- **What is expected**
Below are records; give the number of their lines that contain "agent", and only that number.

- **Stored data entries**
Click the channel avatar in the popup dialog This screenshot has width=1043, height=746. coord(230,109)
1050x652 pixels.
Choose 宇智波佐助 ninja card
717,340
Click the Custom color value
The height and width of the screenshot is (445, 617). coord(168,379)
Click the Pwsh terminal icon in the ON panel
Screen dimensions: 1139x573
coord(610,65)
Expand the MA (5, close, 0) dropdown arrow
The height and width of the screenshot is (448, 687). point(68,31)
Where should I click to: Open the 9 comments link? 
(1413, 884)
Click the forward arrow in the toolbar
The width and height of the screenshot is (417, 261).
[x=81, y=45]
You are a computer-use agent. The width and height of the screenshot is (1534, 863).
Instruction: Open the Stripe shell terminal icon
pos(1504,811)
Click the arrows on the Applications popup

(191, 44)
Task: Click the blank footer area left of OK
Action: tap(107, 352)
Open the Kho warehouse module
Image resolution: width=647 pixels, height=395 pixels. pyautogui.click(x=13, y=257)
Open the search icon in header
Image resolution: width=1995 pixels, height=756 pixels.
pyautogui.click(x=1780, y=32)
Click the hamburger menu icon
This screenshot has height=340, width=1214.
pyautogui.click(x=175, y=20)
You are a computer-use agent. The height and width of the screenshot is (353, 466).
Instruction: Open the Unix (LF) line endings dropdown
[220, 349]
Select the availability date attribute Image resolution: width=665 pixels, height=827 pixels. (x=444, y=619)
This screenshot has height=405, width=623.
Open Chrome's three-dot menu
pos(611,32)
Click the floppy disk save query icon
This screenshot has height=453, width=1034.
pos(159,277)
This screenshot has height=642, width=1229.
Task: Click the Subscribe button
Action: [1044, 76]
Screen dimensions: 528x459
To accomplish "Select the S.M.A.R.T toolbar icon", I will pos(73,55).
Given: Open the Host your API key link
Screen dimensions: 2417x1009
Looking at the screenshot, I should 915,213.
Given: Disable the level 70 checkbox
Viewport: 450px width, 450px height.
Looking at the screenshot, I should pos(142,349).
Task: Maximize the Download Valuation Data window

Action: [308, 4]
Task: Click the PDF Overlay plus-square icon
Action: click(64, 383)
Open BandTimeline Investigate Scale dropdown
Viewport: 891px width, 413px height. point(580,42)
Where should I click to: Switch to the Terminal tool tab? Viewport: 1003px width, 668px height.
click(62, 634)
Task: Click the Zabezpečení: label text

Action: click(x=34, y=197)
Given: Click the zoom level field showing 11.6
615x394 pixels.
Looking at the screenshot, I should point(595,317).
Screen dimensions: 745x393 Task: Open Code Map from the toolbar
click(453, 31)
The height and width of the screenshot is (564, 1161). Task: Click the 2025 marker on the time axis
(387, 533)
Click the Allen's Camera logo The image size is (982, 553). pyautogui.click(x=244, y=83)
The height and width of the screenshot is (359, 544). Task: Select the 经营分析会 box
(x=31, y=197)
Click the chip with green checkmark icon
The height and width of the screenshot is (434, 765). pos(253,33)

- **Answer area**
2